I conceived of these figures as very pathetic, tattered, full of seams. Something pathetic about brutality and comic also
Woke, indeed. In response to the terrifying realities of 1968 in America, Guston had made pictures in which Klansmen are reduced to a series of floppy hoods: tattered, flaccid, laughable. Guston’s KKK figures have no bodies, no legs — in fact no faces or even eyes — just stubby fingers pointing, or clutching equally stubby cigars. They are lampooned, defanged and deflated. They drive Noddy-cars. They are about as scary as a teddy bear.
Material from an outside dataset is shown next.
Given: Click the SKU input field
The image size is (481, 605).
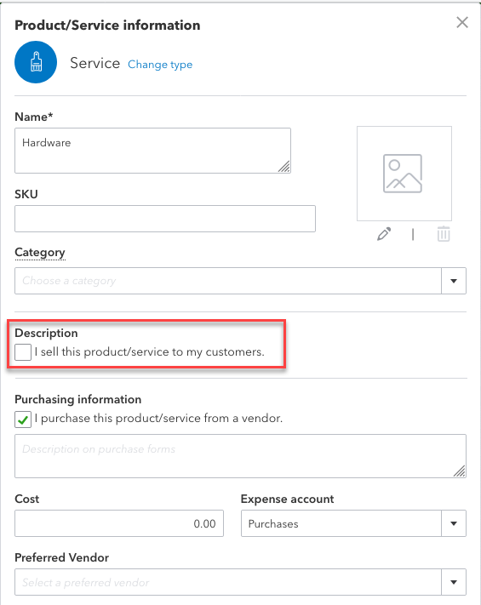Looking at the screenshot, I should [165, 219].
These images of castrated power are meant to be funny in an important, incisive, pertinent way. In a lecture in 1974, Guston said, “I conceived of these figures as very pathetic, tattered, full of seams. Something pathetic about brutality, and comic also.”
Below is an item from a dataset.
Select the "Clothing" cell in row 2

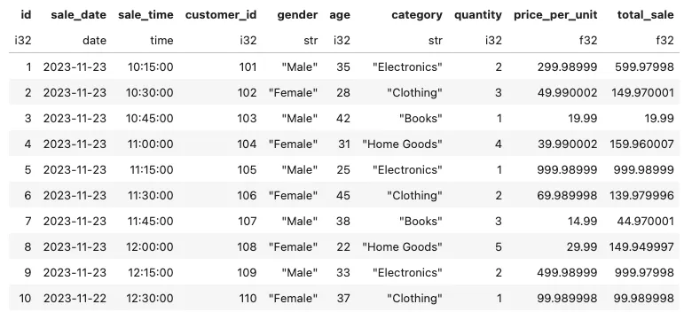415,93
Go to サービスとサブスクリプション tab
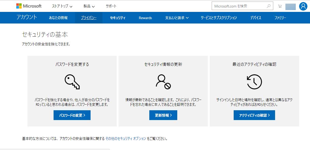 (219, 18)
Guston understood the power of satire in dismantling evil: one of the great weapons in any halfway healthy society. That’s why dictators and extremists hate it so much. It’s why 12 journalists at Charlie Hebdo lost their lives to jihadis in 2015. Why a bad joke can earn you a slap at the Oscars but a 15-year jail sentence in Saudi Arabia.
Guston’s lumpy bumbling Klan figures show the banality of their mal-intent. The painter was under no illusions, though — born to Jewish immigrants in 1913, he had felt the full terrible force of the KKK in the 1930s when their mission of murderous hatred extended to Jews, communists and Catholics. So, despite the cartooning, the paintings’ fractured, surreal/sinister imagery of broken body parts and random detritus always carries an edge of something disturbing, malevolent.
More than that: Guston was psychologically intrigued too: what might it feel like to be that vicious, to do those terrible things? But as the British critic and novelist Olivia Laing wrote, he showed the hooded monsters as “just men, with pink hams for fists. If they were once disarmed, they can always be disarmed.”
The Guston predicament — which he didn’t live to see, as he died in 1980 — is a vivid one just now. As his daughter Musa Mayer wrote: “The paintings are essentially about white culpability — the culpability of all of us, including himself.” But in our current climate of opinion, an artist’s intentions count for little against the mere fact of displaying an image, and the sensitivities of a viewer, any viewer, however ill-informed. These paintings’ reputation is a mirror not of fluctuating attitudes to race, but of changed levels of permission about expression.
Which sums up the current problem for all satire and comedy, those great, deep, essential forms. It’s now a truism that comedy is impossible at a time when offence-taking has become an Olympic sport, and the digital realm, social media in particular, shows that satire is often a lost cause: possibly nothing is funny to everyone. It’s a bad time for telling truth to power.
For Philip Guston Now, Boston Museum of Fine Arts has commissioned a pamphlet by a trauma specialist to prepare you emotionally for the experience of seeing these works. Alternatively, you could think about what they actually mean.